**EXERCISE INSTRUCTIONS**
Every record should be copied exactly, except that pictures are to be omitted.
[[ EXTRACTED INFORMATION open ]]
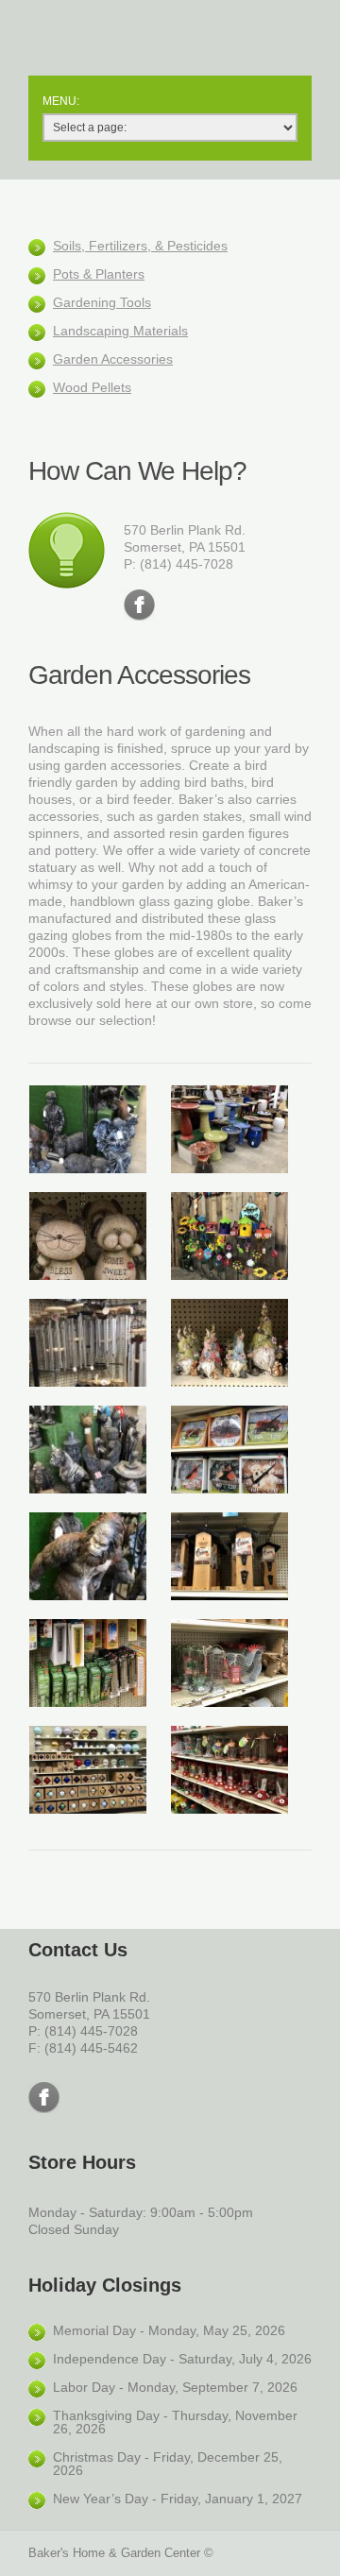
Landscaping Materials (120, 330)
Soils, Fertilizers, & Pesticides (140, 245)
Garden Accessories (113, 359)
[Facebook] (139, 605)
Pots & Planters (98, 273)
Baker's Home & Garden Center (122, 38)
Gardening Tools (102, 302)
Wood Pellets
[[ EXTRACTED INFORMATION closed ]]
**FINAL ANSWER**
Landscaping Materials (120, 330)
Soils, Fertilizers, & Pesticides (140, 245)
Garden Accessories (113, 359)
[Facebook] (139, 605)
Pots & Planters (98, 273)
Baker's Home & Garden Center (122, 38)
Gardening Tools (102, 302)
Wood Pellets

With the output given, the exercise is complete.